Women in Saudi Arabia need not wear a head-cover, or the black abaya, the Kingdom's Crown Prince has said
20 March 2018| Last updated on 20 March 2018
In what is another landmark change in Saudi Arabia, it has been announced that women in Saudi Arabia need not wear a head-cover or a black abaya, so long as their clothing is 'decent and respectful'.
The announcement made by the Kingdom's reform-minded Crown Prince is undeniably another step made as the country sees an expansion in women's rights, including the decision to allow women to attend mixed public sporting events, participate in the first all-woman marathon, and the right to drive cars from this summer.
"Saudi women still have not received their full rights. There are rights stipulated in Islam that they still don't have.
"The laws are very clear and stipulated in the laws of sharia (Islamic law): that women wear decent, respectful clothing, like men," Prince Mohammed bin Salman said in an interview with CBS News, which aired late on Sunday 19th March, 2018.
"This, however, does not particularly specify a black abaya or a black head cover. The decision is entirely left for women to decide what type of decent and respectful attire she chooses to wear."
His statements follow a senior cleric, who last month also said that women should dress modestly, but this did not necessitate wearing the abaya.
However, while recent changes have been hailed as proof of a new progressive trend toward modernisation in the conserative Muslim country, the nation still continues to be criticised for its constraints on women. Plus, it remains unclear if these statements prove that there will be a change in the enforcement of the women's dress code in Saudi Arabia.

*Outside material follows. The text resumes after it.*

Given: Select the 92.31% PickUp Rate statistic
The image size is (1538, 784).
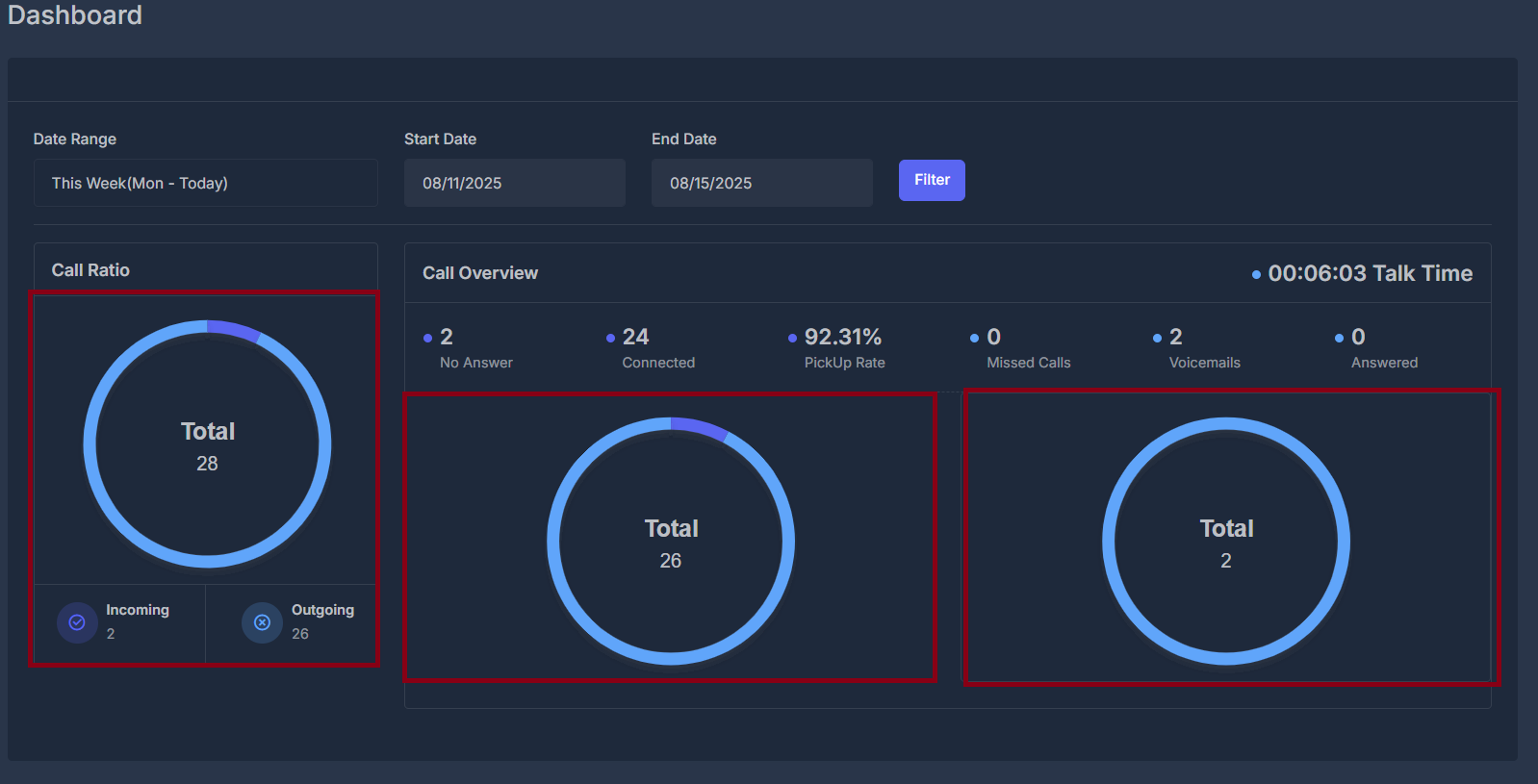Looking at the screenshot, I should [835, 348].
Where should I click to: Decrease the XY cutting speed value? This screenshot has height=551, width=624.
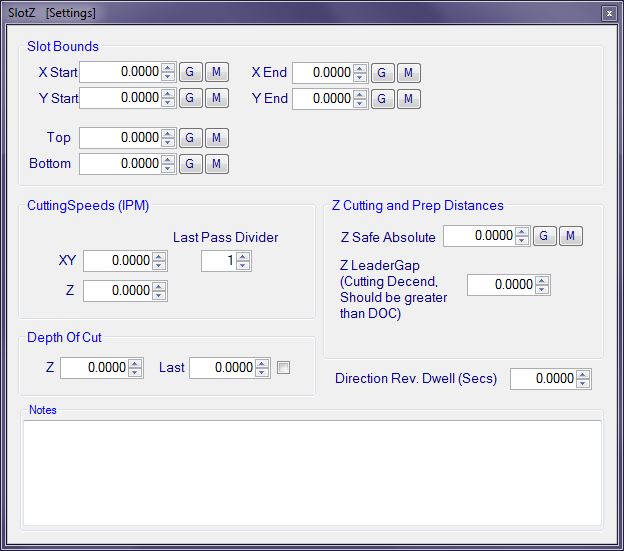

Women's dress code in Saudi Arabia
The Kingdom of Saudi Arabia has no written legal code to go accompany sharia texts in relation to how women should dress, but police and judiciary forces have long enforced a strict dress code in the nation, which requires Saudi women to wear abayas, and in many cases, cover their hair and faces.
Nonetheless, since the rise of the 32-year-old Crown Prince, the Kingdom has been witnessing a cautious new climate of social freedoms. So much so, that Saudi women have begun wearing more colourful abayas in recent years, the light blues and pinks in stark contrast with the traditional black.
Open abayas over long skirts or jeans are also becoming more common in some parts of the country.